Word for word, please restate the line containing "Given: Load more" and all the lines that follow it to the end of the data.

[[ Task input, beginning ]]

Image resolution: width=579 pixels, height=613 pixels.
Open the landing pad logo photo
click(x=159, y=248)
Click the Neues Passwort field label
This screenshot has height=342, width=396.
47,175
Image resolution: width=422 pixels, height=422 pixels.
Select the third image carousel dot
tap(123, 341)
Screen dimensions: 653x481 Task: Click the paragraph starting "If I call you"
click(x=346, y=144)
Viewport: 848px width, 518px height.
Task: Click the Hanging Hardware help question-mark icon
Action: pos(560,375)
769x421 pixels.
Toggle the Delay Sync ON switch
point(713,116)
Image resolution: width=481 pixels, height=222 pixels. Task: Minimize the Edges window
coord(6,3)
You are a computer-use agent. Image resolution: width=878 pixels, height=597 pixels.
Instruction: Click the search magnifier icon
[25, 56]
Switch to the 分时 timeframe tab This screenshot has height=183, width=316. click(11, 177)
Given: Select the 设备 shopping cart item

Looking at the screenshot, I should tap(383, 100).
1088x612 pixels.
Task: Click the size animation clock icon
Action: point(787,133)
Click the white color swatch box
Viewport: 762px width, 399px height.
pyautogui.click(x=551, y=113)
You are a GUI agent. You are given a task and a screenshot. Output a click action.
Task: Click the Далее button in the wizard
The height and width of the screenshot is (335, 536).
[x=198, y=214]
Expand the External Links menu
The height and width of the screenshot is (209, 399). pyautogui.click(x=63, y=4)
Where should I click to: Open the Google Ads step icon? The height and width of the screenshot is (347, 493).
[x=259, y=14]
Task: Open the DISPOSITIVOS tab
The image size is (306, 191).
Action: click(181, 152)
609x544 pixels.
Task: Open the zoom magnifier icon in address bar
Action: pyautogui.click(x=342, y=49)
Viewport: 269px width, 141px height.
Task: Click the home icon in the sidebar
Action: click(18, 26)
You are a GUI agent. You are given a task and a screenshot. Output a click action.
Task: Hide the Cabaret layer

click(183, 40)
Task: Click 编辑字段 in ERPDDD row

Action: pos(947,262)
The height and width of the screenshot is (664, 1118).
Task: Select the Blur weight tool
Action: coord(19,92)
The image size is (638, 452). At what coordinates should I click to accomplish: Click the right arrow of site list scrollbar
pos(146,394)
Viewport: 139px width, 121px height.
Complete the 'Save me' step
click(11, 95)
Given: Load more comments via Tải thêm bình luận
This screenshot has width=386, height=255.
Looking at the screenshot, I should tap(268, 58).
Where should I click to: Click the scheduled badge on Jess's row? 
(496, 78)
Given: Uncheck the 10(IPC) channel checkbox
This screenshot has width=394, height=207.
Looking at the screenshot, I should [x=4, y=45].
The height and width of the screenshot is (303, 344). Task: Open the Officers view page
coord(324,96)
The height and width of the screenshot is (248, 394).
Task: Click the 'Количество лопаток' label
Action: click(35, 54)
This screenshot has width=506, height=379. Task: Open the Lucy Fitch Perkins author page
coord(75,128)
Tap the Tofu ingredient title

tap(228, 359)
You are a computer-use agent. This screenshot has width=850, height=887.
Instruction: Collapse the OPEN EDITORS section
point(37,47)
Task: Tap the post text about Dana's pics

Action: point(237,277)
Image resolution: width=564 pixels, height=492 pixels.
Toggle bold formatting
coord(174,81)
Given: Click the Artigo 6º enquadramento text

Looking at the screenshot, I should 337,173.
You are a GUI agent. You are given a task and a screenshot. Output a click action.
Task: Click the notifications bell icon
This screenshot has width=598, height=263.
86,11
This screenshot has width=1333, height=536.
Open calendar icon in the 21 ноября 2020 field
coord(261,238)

[[ Task input, end ]]

* **Response for this exercise**:
Given: Load more comments via Tải thêm bình luận
This screenshot has width=386, height=255.
Looking at the screenshot, I should tap(268, 58).
Where should I click to: Click the scheduled badge on Jess's row? 
(496, 78)
Given: Uncheck the 10(IPC) channel checkbox
This screenshot has width=394, height=207.
Looking at the screenshot, I should [x=4, y=45].
The height and width of the screenshot is (303, 344). Task: Open the Officers view page
coord(324,96)
The height and width of the screenshot is (248, 394).
Task: Click the 'Количество лопаток' label
Action: click(35, 54)
This screenshot has width=506, height=379. Task: Open the Lucy Fitch Perkins author page
coord(75,128)
Tap the Tofu ingredient title

tap(228, 359)
You are a computer-use agent. This screenshot has width=850, height=887.
Instruction: Collapse the OPEN EDITORS section
point(37,47)
Task: Tap the post text about Dana's pics

Action: point(237,277)
Image resolution: width=564 pixels, height=492 pixels.
Toggle bold formatting
coord(174,81)
Given: Click the Artigo 6º enquadramento text

Looking at the screenshot, I should 337,173.
You are a GUI agent. You are given a task and a screenshot. Output a click action.
Task: Click the notifications bell icon
This screenshot has width=598, height=263.
86,11
This screenshot has width=1333, height=536.
Open calendar icon in the 21 ноября 2020 field
coord(261,238)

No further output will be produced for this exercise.